18 April 1980, was a start to an epic journey to stardom. There was so much ululation with joy. The feeling of victory immensely absorbed us, the joy of having something which we never thought would come by had elated the nation. That was the new era and the dark days were behind us. Freedom had finally triumphantly fallen on us and we welcomed Mugabe into our hearts and some of us without guard, we welcomed him into our homes.
By Danmore Munyuki
Though it is so hard and painful to admit it, (welcoming Mugabe into our own homes), I find it such a fascinating memoir but on the grounds of the scope of events which followed with time, the heroic status which was etched on Mugabe defies reality. He was a demigod, a savior to the nation. He uttered the words of freedom, unity and reconciliation with so much vim. Liberty was a jewel he promised to dispatch and deliver to our doorsteps. That said, he hogged the lime light as if he had fought the liberation struggle single handedly. There are unsung heroes who died for the love and passion of the country. We all hoped that it was time to forget the past, forgive and forget.
Regardless of color, creed, social and economic imbalances we put our differences and egos aside, with a hindsight to rebuild the nation. Hence, just a blink of the eye, things changed so abruptly within the early years of Zanu Pf being in control of power. Mugabe started preaching a gospel of hatred. Every word that came out of his mouth was like someone spitting a cyanide pill; his words were full of anger and he started auditing the actions of people in Matabeleland. The main agenda was to turn us into enemies and surprisingly, he scored a remarkable achievement.
The next thing the Ndebele’s and Shona’s had a tribal vendetta. That was the onset of Gukurahundi that led to the time of cleansing of the so called “dissidents” as Mugabe best describes it. To the best of my knowledge, 20 000 innocent civilians were killed during that short period of time. Was there any need to cause so much suffering to the nation? I guess not. That was a well calculated move that was meant to divide the nation. He managed to alienate us and we started building bridges of hate among ourselves, a brother killing a brother. Even until today, we do not know and will never know why we were and still fighting each other.

WORK REQUIRED: Please pick up the essay on Mugabe and Zimbabwe after independence, continuing from its final sentence.

RAW RECORDS:
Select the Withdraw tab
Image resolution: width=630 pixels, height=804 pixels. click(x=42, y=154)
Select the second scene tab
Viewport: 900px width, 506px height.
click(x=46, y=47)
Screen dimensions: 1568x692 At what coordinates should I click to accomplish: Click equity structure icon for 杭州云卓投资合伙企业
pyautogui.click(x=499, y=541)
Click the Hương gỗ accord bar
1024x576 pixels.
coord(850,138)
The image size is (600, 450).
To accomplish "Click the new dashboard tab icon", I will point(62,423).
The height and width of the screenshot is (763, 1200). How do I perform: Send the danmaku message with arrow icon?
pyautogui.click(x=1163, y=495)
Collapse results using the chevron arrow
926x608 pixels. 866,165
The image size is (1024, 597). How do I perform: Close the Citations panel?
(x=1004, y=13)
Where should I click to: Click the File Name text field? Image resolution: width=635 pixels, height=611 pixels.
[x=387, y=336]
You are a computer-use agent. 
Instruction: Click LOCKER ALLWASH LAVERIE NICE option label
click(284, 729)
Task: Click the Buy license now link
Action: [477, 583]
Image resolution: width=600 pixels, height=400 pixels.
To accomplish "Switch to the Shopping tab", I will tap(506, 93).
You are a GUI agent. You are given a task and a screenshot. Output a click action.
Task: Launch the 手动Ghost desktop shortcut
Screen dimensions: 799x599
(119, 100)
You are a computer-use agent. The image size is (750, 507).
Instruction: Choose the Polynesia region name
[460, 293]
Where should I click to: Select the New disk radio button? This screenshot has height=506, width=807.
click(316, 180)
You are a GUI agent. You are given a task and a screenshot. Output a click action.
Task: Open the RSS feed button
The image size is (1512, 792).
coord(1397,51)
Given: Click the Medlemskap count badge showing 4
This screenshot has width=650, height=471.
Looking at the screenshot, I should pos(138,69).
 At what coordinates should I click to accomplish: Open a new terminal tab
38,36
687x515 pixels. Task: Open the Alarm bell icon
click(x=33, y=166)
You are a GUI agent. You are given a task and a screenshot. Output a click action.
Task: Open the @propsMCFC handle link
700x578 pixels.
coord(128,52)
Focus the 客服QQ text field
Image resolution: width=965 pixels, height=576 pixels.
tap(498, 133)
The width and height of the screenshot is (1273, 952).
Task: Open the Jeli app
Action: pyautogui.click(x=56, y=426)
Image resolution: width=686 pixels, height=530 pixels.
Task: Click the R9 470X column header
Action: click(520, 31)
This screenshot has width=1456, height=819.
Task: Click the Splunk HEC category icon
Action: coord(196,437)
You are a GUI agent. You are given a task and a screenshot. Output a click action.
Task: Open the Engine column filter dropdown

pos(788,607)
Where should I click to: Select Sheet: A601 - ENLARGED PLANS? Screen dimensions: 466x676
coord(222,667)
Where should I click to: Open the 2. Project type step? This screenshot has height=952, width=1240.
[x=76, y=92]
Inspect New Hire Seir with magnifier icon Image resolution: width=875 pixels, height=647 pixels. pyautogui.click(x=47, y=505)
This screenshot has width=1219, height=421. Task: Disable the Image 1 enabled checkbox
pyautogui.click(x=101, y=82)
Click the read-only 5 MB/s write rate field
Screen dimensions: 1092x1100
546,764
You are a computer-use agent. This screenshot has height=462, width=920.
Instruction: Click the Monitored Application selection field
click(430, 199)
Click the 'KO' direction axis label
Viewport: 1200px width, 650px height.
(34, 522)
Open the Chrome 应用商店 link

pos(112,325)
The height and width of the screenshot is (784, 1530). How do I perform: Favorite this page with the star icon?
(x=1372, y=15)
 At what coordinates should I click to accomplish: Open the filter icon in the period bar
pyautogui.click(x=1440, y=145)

ANSWER FOR THE TASK:
Some politicians say the best way to manage human beings is to divide them. The division put blindfolds on us, and gradually we lost our bearings. That was political correctness, which is tribal sensitiveness, speech codes designed to instigate more hatred. We lost the ability of ration to act on our own steam. That was the erosion of liberty which drove us to oppression. Literally we become docile and listless apostles of Mugabe. He gained power and control over us, a mild oppression that hinders compromises, enervates, extinguishes, dazes and finally reduced the nation to more than a herd of timid, lost confused helpless animals where the government is the shepherd.
Mugabe did not equate democracy with liberty, but total control of the nation and masses. The best kind of democracy he breathes is the one that particularly encircled his own interests and preserved his virtues, however, this always meant that there was always danger waiting around the corner. He exercised dominion over the people, which has brought us to this present day.
Zimbabwe is now amassed with torture, intimidation and human rights abuses. We now lack the manliness, moral courage to oppose the tyranny. It’s not an exaggeration to say in Zimbabwe there is gross human rights violation.
I cannot sign off without doing a bit of cloud shading on the most important aspects and touching issues of our country. Democracy never prevailed and it’s a myth. Whatever the reason, our problem is not the targeted sanctions but factions who have looted the country. My crime is to talk for those that cannot talk for themselves, those that are too scared to open their mouths even if they know that they have been abused but cannot say a word due to their fear of losing their own lives, and I intend to continue until we can define freedom and liberty in Zimbabwe. If all men were to be held equal then democracy makes sense, but of now we continue to suffer in the hands of oligarchy, in the hands of those that invite the winners of the elections to their celebration party, I mean those that will not respect the will of the people, the ones that can not hesitate to kill in the name of protecting the hideous and EVIL tyrant Robert Gabriel Mugabe.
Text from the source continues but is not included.